▶ **WORK TO BE COMPLETED**
Go through the data and tally the lines that include "will". The reply is that number alone.

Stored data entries
........

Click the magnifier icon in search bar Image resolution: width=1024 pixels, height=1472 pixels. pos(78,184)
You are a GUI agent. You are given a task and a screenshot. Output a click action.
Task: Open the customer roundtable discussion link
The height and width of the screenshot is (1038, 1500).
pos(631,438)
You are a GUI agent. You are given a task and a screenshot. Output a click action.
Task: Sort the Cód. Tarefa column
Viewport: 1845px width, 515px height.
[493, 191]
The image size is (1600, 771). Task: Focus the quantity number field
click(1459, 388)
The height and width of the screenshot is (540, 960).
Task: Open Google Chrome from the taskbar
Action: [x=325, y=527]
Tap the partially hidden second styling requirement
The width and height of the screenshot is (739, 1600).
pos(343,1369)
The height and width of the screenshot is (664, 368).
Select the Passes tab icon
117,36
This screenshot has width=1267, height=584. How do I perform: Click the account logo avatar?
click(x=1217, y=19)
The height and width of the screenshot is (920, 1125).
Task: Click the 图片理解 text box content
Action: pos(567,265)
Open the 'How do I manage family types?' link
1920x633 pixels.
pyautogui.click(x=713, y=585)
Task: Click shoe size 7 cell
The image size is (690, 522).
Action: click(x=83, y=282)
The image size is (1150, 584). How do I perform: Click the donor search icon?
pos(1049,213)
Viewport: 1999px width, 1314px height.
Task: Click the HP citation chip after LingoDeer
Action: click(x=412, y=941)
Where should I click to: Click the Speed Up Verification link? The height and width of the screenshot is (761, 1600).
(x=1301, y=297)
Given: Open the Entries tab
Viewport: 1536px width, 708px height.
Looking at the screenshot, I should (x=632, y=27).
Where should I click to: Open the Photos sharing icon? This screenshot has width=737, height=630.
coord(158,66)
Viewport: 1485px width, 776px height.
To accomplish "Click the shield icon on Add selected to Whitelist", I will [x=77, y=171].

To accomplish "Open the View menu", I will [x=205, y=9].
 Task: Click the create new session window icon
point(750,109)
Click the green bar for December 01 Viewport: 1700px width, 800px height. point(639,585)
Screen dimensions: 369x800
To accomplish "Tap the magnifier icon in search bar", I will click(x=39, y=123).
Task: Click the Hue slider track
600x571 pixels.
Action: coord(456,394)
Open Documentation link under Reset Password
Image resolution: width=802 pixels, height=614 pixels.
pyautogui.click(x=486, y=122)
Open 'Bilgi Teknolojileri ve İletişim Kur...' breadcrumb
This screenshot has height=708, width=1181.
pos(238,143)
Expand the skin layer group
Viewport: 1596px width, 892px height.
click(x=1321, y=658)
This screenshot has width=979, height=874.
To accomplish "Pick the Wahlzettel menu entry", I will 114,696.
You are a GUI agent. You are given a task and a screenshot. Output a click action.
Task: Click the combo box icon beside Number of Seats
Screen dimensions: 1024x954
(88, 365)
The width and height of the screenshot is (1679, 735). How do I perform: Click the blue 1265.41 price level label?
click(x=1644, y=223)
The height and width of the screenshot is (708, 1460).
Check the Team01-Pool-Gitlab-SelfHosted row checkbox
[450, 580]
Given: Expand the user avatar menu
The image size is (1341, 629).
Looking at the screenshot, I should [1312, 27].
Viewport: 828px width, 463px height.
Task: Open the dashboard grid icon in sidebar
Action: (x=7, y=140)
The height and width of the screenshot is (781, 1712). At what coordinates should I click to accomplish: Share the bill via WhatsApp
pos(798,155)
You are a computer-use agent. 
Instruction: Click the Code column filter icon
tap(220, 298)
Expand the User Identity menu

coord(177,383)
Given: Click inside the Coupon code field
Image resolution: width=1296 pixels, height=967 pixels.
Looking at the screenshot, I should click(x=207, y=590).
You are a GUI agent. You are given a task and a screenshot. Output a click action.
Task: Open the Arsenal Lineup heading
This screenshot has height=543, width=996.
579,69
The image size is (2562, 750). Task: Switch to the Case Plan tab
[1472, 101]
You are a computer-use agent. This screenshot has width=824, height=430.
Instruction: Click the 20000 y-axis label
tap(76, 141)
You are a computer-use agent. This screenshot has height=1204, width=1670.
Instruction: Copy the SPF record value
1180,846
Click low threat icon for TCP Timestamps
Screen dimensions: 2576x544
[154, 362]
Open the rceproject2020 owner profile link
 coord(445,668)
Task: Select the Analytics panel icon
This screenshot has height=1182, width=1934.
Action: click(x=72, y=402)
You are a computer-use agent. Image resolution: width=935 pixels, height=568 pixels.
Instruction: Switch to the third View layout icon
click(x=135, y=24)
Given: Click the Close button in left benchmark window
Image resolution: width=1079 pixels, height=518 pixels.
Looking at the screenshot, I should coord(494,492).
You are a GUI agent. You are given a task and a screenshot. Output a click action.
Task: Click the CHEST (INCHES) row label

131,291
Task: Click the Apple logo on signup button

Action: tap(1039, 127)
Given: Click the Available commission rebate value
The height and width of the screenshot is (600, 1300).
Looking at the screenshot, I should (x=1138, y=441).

........

▶ **RESULT**
4